● **How to complete this task**: The answer must be every entry, retyped without a single difference.

——————————

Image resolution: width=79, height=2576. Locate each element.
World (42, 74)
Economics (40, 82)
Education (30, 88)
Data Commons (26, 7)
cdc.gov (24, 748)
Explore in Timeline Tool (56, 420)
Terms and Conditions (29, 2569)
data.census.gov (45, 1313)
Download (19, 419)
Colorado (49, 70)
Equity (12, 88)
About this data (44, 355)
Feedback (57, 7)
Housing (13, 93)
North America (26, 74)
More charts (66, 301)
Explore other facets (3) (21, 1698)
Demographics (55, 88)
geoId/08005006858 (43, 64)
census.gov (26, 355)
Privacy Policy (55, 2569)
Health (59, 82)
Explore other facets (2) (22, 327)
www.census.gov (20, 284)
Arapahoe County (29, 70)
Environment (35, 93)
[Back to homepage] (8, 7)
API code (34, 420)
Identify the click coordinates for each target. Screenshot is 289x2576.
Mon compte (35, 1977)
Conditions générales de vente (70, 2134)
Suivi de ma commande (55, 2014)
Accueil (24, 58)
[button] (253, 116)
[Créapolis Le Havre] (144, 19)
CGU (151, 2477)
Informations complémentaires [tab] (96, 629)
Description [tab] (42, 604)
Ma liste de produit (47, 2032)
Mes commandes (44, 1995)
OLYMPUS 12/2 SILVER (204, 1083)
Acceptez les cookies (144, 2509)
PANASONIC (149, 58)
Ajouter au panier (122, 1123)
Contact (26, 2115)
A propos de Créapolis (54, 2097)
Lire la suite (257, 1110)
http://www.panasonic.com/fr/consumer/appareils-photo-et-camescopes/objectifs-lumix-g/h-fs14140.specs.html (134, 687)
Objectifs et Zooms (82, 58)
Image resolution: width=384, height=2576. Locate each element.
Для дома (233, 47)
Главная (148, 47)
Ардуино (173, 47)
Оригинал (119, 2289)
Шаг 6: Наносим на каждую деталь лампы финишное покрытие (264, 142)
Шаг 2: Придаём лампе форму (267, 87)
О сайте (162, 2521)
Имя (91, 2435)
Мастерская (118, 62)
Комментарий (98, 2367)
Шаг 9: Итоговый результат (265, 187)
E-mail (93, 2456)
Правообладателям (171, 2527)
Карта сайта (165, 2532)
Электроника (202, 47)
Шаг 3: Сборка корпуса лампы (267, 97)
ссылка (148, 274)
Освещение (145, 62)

——————————

● **Result for this task**:
Image resolution: width=79, height=2576. Locate each element.
World (42, 74)
Economics (40, 82)
Education (30, 88)
Data Commons (26, 7)
cdc.gov (24, 748)
Explore in Timeline Tool (56, 420)
Terms and Conditions (29, 2569)
data.census.gov (45, 1313)
Download (19, 419)
Colorado (49, 70)
Equity (12, 88)
About this data (44, 355)
Feedback (57, 7)
Housing (13, 93)
North America (26, 74)
More charts (66, 301)
Explore other facets (3) (21, 1698)
Demographics (55, 88)
geoId/08005006858 (43, 64)
census.gov (26, 355)
Privacy Policy (55, 2569)
Health (59, 82)
Explore other facets (2) (22, 327)
www.census.gov (20, 284)
Arapahoe County (29, 70)
Environment (35, 93)
[Back to homepage] (8, 7)
API code (34, 420)
Identify the click coordinates for each target. Screenshot is 289x2576.
Mon compte (35, 1977)
Conditions générales de vente (70, 2134)
Suivi de ma commande (55, 2014)
Accueil (24, 58)
[button] (253, 116)
[Créapolis Le Havre] (144, 19)
CGU (151, 2477)
Informations complémentaires [tab] (96, 629)
Description [tab] (42, 604)
Ma liste de produit (47, 2032)
Mes commandes (44, 1995)
OLYMPUS 12/2 SILVER (204, 1083)
Acceptez les cookies (144, 2509)
PANASONIC (149, 58)
Ajouter au panier (122, 1123)
Contact (26, 2115)
A propos de Créapolis (54, 2097)
Lire la suite (257, 1110)
http://www.panasonic.com/fr/consumer/appareils-photo-et-camescopes/objectifs-lumix-g/h-fs14140.specs.html (134, 687)
Objectifs et Zooms (82, 58)
Image resolution: width=384, height=2576. Locate each element.
Для дома (233, 47)
Главная (148, 47)
Ардуино (173, 47)
Оригинал (119, 2289)
Шаг 6: Наносим на каждую деталь лампы финишное покрытие (264, 142)
Шаг 2: Придаём лампе форму (267, 87)
О сайте (162, 2521)
Имя (91, 2435)
Мастерская (118, 62)
Комментарий (98, 2367)
Шаг 9: Итоговый результат (265, 187)
E-mail (93, 2456)
Правообладателям (171, 2527)
Карта сайта (165, 2532)
Электроника (202, 47)
Шаг 3: Сборка корпуса лампы (267, 97)
ссылка (148, 274)
Освещение (145, 62)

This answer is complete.